Some participants were very attached to specific entities and purposefully ‘called’ them into existence to influence the YomeciLand world’ towards their sensibilities. For example, we saw parents encouraging their children to laugh to help them call out an entity that responded to laughter. People enjoyed composing the experience through sound and we could see this encouraged a kind of connection and joy with the world and it’s entities.

Experimenta: What are you looking forward to about presenting and touring the work as part of Experimenta Life Forms exhibition?

Matthew, Max and Uyen: We have always followed and supported Experimenta and the themes of this Experimenta Life Forms show are particularly compelling and pertinent given the impact of non-human activity recently. We are very interested to see how the other commissioned artists are exploring the questions and ideas of this show.

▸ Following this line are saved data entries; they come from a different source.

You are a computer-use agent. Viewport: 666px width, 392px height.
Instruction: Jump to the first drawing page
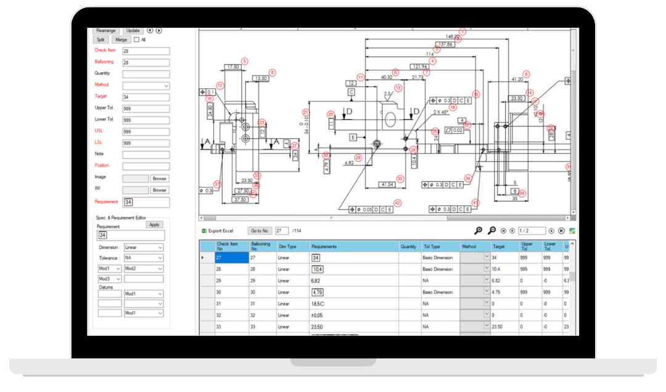tap(503, 231)
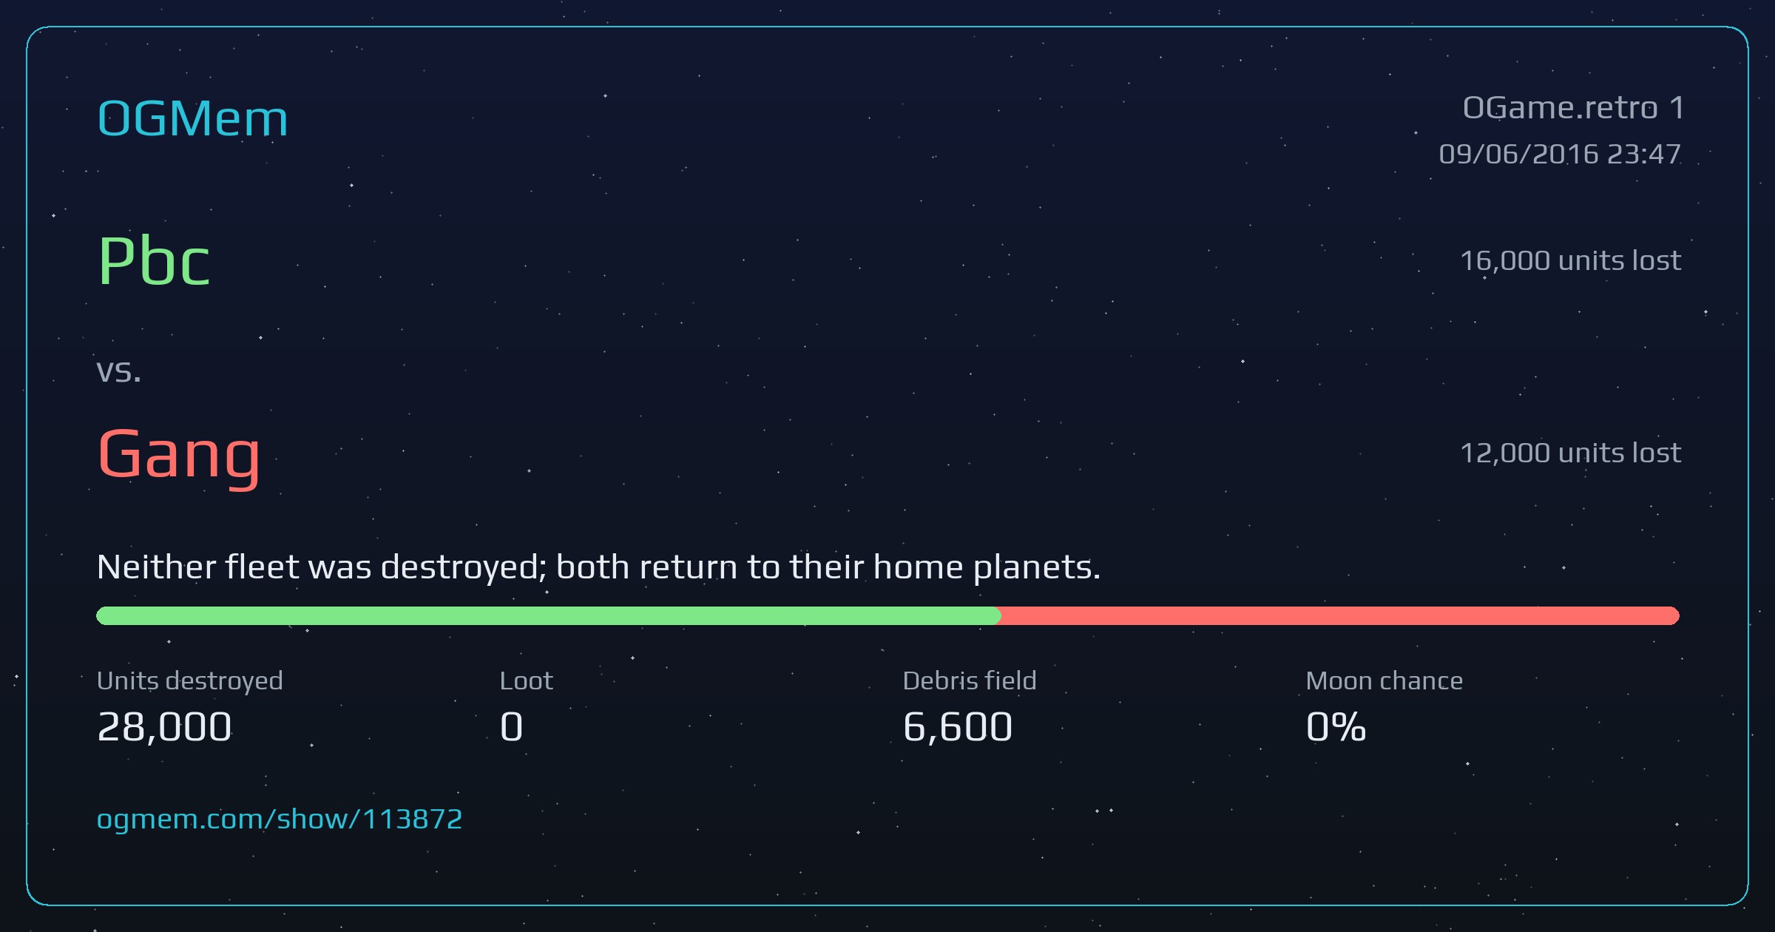The height and width of the screenshot is (932, 1775).
Task: Click the battle result summary sentence
Action: coord(598,567)
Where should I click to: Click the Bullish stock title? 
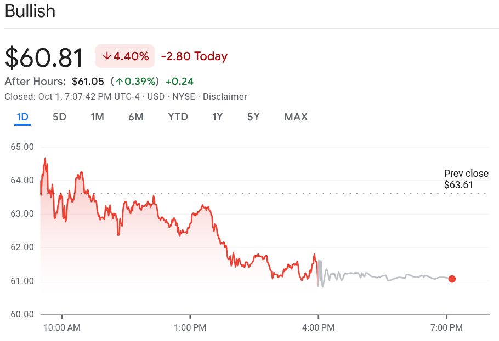(30, 11)
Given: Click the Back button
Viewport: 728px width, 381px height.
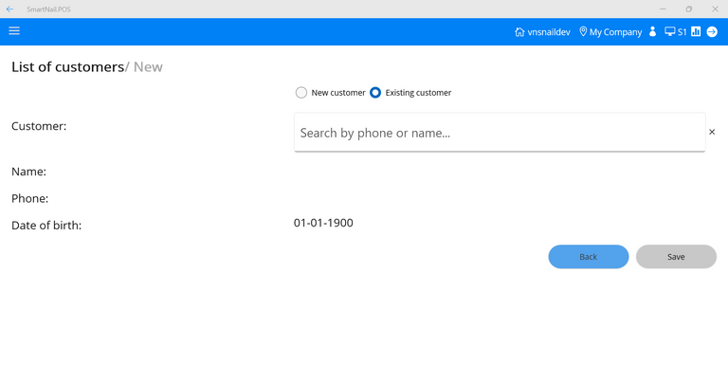Looking at the screenshot, I should pyautogui.click(x=588, y=257).
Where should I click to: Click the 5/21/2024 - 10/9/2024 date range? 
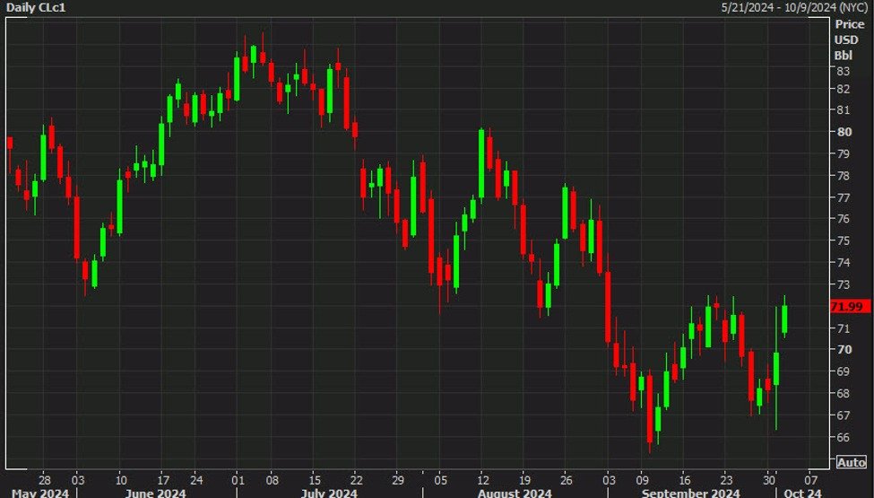[794, 7]

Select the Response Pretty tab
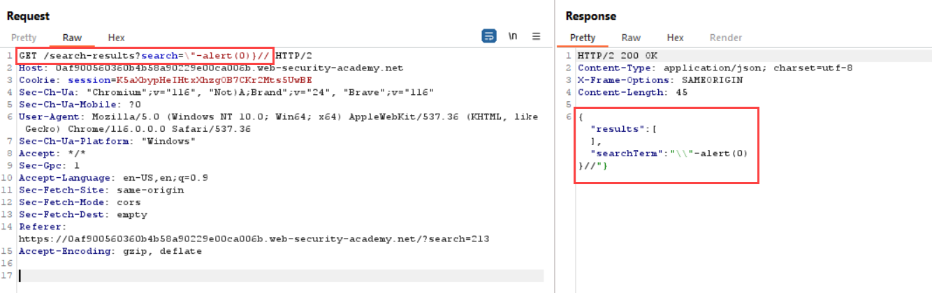click(x=583, y=38)
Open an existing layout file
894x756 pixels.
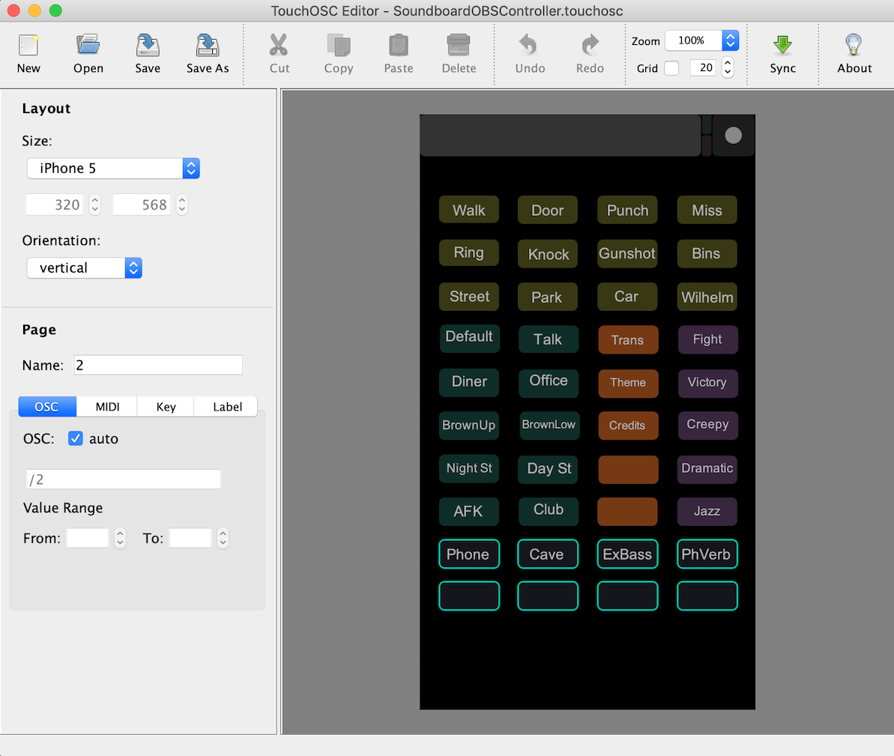click(x=88, y=52)
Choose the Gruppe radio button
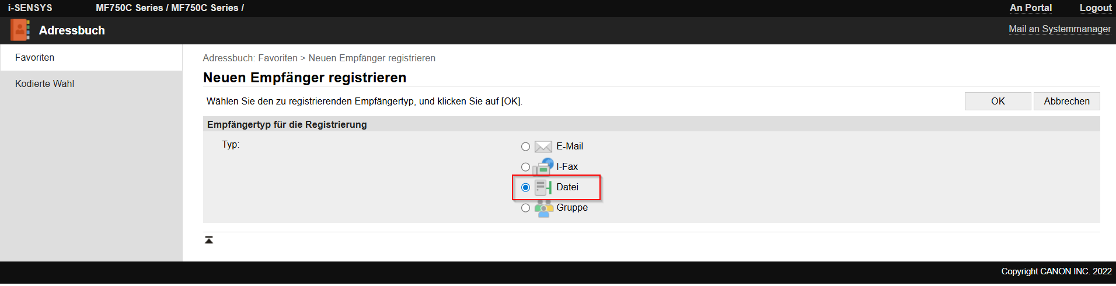 [525, 208]
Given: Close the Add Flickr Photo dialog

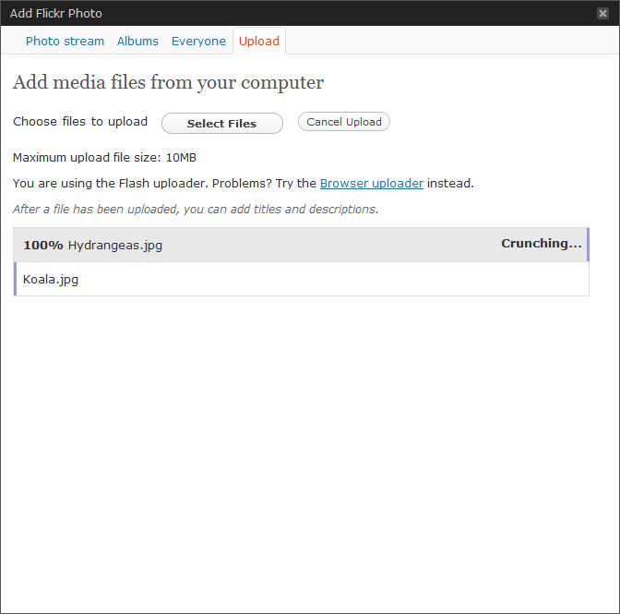Looking at the screenshot, I should [x=602, y=14].
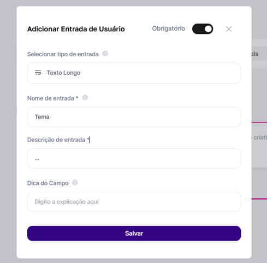Image resolution: width=267 pixels, height=263 pixels.
Task: Click the Texto Longo wrap-lines icon
Action: click(38, 73)
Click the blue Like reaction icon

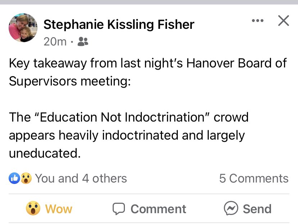pyautogui.click(x=14, y=178)
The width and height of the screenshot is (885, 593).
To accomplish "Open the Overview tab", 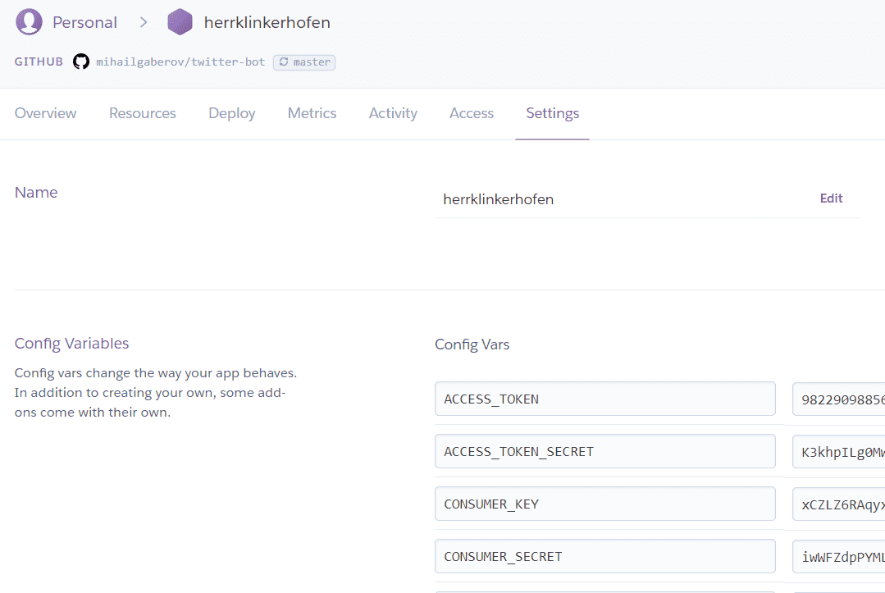I will click(x=45, y=113).
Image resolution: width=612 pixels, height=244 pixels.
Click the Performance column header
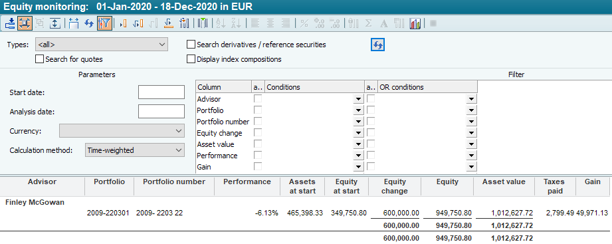(x=247, y=182)
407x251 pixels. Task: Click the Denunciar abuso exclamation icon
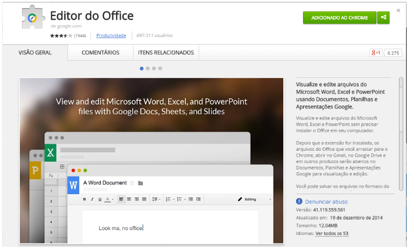pyautogui.click(x=299, y=201)
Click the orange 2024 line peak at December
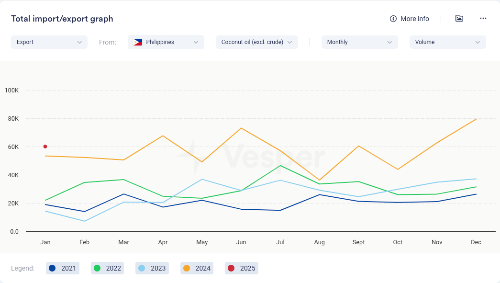This screenshot has width=500, height=283. [x=476, y=119]
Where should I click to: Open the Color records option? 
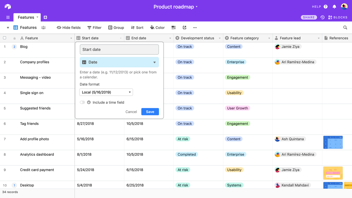coord(157,28)
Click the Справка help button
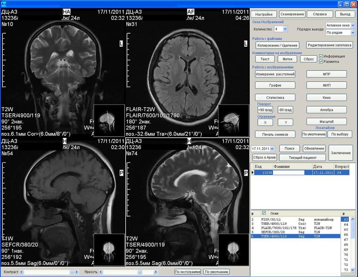Image resolution: width=358 pixels, height=277 pixels. click(319, 14)
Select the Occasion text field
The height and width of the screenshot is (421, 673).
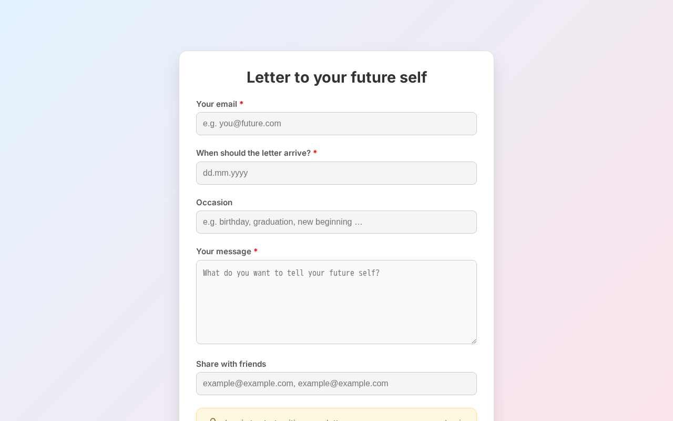click(x=336, y=222)
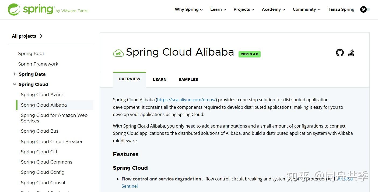Open the Community dropdown menu
Image resolution: width=378 pixels, height=192 pixels.
(306, 9)
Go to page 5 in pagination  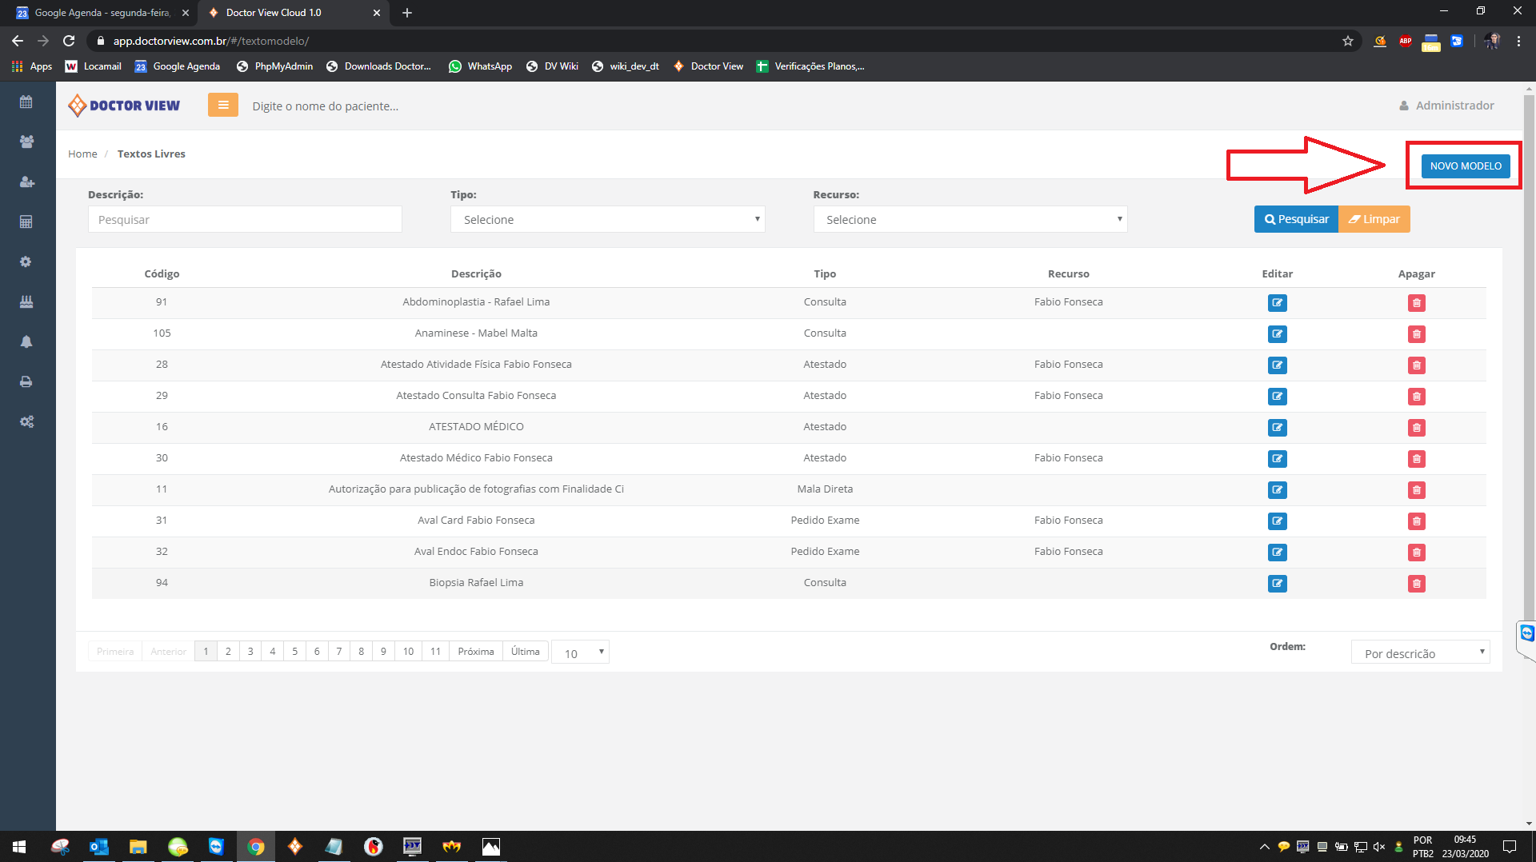[x=294, y=652]
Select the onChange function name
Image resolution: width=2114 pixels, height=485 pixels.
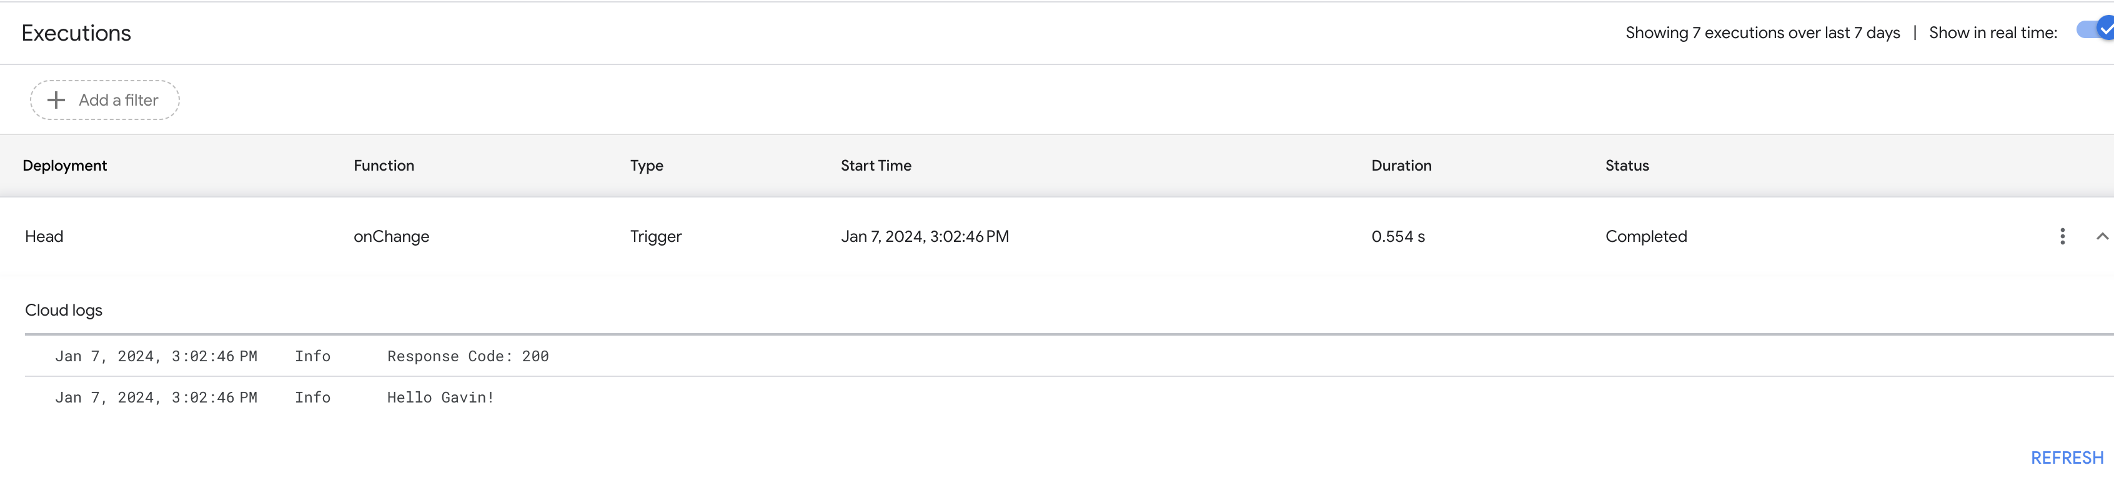coord(391,236)
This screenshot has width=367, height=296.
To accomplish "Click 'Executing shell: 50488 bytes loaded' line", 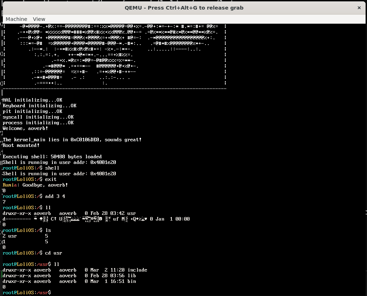I will pyautogui.click(x=52, y=156).
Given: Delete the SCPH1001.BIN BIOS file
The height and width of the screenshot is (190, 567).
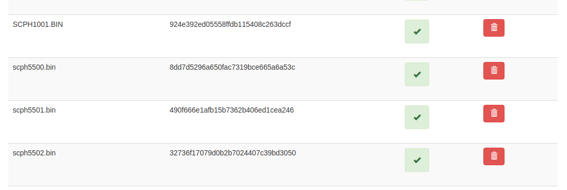Looking at the screenshot, I should pos(494,28).
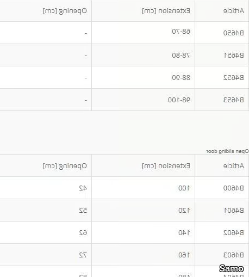
Task: Click the Open sliding door caption
Action: pyautogui.click(x=227, y=151)
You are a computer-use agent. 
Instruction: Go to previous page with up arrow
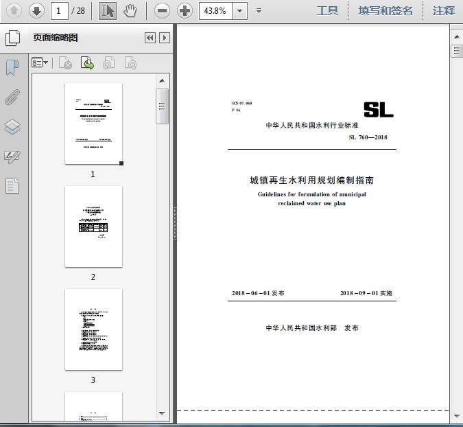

Given it’s a touring national exhibition, it’s great that audiences in regional communities and other locations can experience this playable installation. It’s why we are so enthused to be commissioned, it’s important people of different communities and ages are presented with opportunities to experience work of this kind.

Experimenta Life Forms International Triennial of Media Art

Exploring how biological and artificial life are challenging human-centric thinking, Experimenta Life Forms will be Experimenta’s 8th national touring exhibition. It premieres in 2021 and will tour nationally until 2023. 

‘You, Me, Things’ by Uyen Nguyen, Max Piantoni and Matthew Riley is an Experimenta Commission.